**PROMPT:** Reproduce only the lines from the one containing "Screen dimensions: 2160x1262" through the end of the data, exactly as they stand.

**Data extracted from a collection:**
------------------------
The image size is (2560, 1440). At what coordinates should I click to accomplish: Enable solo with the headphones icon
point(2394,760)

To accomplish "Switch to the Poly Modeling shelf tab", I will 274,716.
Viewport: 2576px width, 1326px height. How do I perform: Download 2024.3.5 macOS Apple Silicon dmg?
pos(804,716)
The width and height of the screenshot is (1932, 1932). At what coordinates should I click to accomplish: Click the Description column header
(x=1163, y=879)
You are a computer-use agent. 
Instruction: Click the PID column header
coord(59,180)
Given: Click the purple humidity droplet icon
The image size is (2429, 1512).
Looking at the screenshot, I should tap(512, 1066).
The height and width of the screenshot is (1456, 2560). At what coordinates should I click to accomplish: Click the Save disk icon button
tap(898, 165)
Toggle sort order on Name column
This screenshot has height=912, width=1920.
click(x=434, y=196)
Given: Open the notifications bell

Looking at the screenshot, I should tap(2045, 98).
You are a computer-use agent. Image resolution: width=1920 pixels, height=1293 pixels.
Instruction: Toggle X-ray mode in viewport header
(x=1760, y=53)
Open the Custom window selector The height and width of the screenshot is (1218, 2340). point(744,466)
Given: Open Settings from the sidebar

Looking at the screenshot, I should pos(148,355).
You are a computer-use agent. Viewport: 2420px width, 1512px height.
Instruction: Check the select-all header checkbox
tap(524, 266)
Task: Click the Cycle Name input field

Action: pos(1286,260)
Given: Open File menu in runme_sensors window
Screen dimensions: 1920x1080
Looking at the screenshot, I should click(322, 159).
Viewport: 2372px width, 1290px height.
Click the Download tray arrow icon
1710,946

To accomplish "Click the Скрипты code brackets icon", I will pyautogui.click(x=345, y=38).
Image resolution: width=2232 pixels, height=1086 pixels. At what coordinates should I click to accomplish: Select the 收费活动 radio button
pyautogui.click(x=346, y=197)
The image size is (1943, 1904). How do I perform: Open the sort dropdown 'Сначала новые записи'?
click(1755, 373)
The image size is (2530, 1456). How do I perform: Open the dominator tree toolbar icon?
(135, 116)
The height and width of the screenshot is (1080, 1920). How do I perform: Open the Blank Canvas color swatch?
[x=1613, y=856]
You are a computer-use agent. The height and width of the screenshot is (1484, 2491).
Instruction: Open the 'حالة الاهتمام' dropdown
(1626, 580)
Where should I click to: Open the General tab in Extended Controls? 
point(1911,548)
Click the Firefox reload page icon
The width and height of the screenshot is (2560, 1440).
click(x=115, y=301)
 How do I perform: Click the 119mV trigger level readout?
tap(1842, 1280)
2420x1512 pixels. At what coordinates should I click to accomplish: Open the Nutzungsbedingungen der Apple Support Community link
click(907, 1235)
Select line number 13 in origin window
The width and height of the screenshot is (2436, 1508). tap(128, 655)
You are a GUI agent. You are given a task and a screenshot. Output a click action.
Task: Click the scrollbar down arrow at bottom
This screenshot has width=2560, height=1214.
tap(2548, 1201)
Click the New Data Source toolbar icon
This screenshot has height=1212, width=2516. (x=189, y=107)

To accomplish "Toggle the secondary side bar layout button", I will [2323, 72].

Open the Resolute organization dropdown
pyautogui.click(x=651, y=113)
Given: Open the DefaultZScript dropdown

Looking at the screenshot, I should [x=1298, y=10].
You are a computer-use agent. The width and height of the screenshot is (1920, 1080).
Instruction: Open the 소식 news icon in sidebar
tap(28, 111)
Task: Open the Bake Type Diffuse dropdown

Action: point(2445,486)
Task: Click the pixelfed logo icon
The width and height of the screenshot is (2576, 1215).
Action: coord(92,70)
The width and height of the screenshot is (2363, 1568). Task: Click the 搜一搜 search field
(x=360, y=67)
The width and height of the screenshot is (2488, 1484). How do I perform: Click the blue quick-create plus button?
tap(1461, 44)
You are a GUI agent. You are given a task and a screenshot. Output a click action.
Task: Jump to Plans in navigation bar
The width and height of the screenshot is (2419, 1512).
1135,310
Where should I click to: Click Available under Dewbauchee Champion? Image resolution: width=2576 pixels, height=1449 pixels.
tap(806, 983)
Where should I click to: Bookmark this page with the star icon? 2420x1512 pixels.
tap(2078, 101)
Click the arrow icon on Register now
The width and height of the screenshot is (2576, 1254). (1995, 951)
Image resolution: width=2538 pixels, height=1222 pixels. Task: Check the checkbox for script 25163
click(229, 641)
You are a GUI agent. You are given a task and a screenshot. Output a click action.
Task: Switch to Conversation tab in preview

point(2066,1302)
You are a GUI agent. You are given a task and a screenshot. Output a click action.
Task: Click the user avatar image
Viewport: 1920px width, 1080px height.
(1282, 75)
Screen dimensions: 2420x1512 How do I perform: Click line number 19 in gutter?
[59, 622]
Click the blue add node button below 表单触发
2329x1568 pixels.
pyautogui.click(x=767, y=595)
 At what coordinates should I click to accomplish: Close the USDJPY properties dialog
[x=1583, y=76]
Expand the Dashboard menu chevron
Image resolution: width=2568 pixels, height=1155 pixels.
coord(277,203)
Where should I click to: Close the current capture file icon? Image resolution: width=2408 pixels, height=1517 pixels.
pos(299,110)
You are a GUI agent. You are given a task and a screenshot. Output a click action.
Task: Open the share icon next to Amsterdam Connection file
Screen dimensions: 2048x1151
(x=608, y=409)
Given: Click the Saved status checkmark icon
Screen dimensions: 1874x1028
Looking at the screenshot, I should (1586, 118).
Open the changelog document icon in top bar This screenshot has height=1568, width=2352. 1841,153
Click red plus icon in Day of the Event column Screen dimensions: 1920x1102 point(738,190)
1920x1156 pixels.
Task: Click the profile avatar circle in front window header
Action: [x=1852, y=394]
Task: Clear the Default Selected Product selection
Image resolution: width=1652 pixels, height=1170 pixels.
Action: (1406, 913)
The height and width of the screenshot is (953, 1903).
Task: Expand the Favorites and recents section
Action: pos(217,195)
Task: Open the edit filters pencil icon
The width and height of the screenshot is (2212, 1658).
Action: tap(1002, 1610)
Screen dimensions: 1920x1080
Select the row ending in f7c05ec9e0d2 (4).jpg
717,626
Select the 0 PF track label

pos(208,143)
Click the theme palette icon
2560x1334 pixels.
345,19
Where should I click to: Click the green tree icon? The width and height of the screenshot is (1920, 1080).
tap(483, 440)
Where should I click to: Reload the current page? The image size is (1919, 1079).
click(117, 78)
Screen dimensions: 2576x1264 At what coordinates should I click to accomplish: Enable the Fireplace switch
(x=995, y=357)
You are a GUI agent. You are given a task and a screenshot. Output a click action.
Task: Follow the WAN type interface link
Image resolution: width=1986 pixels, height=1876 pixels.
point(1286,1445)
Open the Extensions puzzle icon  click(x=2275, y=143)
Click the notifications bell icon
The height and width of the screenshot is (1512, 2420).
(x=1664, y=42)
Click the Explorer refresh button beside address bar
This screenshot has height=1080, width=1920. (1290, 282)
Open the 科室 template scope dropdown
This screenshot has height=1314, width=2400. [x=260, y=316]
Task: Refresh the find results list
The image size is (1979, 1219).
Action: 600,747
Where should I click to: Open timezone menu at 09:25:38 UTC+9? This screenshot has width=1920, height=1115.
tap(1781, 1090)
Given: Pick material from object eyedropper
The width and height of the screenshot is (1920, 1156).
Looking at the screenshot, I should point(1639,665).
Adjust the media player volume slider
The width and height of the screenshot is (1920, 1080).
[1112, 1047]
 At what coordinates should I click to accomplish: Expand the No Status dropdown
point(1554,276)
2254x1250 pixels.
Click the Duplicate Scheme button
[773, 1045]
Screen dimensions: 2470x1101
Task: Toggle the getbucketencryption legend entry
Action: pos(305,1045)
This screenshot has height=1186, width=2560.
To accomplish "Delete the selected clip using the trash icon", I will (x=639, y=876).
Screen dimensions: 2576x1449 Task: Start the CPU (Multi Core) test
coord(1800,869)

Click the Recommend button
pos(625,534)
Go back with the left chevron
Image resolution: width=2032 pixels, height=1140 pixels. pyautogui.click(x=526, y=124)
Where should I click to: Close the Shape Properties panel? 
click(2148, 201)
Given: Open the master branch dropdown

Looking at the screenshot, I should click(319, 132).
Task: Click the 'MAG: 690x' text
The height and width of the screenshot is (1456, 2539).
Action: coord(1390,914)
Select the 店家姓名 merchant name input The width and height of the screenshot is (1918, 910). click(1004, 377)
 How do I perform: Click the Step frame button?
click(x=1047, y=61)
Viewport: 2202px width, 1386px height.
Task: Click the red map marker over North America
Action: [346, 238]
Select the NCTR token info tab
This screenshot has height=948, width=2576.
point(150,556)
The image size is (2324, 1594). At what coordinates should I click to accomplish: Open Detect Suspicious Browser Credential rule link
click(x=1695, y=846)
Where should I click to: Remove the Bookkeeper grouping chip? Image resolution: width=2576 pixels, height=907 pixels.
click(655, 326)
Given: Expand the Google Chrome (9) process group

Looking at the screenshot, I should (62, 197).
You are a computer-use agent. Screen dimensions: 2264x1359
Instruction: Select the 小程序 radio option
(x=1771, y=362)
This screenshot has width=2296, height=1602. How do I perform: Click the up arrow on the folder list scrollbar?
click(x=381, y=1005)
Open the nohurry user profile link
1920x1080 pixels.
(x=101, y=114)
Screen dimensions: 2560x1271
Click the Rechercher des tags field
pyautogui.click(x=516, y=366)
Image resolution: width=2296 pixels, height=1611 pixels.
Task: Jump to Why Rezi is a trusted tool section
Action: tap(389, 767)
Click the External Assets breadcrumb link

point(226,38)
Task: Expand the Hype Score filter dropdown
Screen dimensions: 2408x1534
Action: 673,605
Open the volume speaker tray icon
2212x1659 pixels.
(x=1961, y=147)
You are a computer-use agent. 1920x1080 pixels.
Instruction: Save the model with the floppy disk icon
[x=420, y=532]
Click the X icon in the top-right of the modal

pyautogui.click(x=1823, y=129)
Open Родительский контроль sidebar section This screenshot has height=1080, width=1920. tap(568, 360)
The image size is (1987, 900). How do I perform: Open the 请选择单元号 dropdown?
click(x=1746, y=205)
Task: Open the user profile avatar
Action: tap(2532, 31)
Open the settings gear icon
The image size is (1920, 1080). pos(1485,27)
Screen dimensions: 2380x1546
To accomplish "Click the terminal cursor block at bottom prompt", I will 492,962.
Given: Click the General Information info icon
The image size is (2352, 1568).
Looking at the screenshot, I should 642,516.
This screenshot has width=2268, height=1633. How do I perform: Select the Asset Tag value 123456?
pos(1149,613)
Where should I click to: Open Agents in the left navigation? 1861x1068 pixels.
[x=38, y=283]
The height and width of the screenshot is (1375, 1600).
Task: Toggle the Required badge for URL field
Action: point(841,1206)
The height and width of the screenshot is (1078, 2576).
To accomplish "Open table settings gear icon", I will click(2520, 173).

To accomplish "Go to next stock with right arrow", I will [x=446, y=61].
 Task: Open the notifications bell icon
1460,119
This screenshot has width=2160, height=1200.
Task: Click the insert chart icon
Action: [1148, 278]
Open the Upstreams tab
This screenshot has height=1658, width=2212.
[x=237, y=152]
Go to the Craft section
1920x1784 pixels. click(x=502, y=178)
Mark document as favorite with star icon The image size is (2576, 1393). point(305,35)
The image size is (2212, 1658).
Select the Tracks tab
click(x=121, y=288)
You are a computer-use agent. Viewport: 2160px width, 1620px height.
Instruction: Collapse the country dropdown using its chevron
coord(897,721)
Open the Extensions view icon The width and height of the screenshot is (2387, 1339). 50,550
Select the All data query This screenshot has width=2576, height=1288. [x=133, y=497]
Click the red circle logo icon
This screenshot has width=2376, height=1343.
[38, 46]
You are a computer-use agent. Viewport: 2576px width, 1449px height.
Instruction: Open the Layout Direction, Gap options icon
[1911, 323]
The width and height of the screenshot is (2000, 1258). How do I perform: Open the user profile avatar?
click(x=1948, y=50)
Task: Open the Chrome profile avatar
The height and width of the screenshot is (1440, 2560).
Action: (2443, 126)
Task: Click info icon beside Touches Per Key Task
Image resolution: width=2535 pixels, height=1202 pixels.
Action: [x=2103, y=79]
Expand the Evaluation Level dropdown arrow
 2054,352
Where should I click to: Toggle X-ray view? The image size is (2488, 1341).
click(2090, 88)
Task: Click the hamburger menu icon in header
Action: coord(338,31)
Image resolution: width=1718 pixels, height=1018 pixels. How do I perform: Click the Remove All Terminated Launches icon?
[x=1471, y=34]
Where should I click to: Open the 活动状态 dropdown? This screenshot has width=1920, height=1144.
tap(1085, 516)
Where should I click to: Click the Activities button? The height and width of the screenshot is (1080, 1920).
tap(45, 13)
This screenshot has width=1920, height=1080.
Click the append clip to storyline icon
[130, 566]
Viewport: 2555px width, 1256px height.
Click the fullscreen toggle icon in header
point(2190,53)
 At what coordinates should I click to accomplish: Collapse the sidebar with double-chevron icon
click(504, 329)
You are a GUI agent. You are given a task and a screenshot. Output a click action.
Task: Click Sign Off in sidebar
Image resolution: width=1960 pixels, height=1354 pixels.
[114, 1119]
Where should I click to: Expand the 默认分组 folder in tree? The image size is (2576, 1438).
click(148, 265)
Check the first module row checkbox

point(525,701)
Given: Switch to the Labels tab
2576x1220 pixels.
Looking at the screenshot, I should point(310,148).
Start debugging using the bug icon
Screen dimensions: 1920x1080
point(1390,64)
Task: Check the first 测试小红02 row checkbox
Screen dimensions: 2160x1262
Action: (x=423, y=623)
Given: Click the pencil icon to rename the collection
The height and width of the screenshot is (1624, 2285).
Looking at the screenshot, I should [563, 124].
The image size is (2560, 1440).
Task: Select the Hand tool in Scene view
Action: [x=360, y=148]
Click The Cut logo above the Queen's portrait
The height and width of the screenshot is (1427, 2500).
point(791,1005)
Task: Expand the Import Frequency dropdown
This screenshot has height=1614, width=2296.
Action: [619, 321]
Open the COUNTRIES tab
------------------------
**SOLUTION TO THE PROBLEM:**
Screen dimensions: 2160x1262
Action: (x=423, y=623)
Given: Click the pencil icon to rename the collection
The height and width of the screenshot is (1624, 2285).
Looking at the screenshot, I should [563, 124].
The image size is (2560, 1440).
Task: Select the Hand tool in Scene view
Action: [x=360, y=148]
Click The Cut logo above the Queen's portrait
The height and width of the screenshot is (1427, 2500).
point(791,1005)
Task: Expand the Import Frequency dropdown
This screenshot has height=1614, width=2296.
Action: [619, 321]
Open the COUNTRIES tab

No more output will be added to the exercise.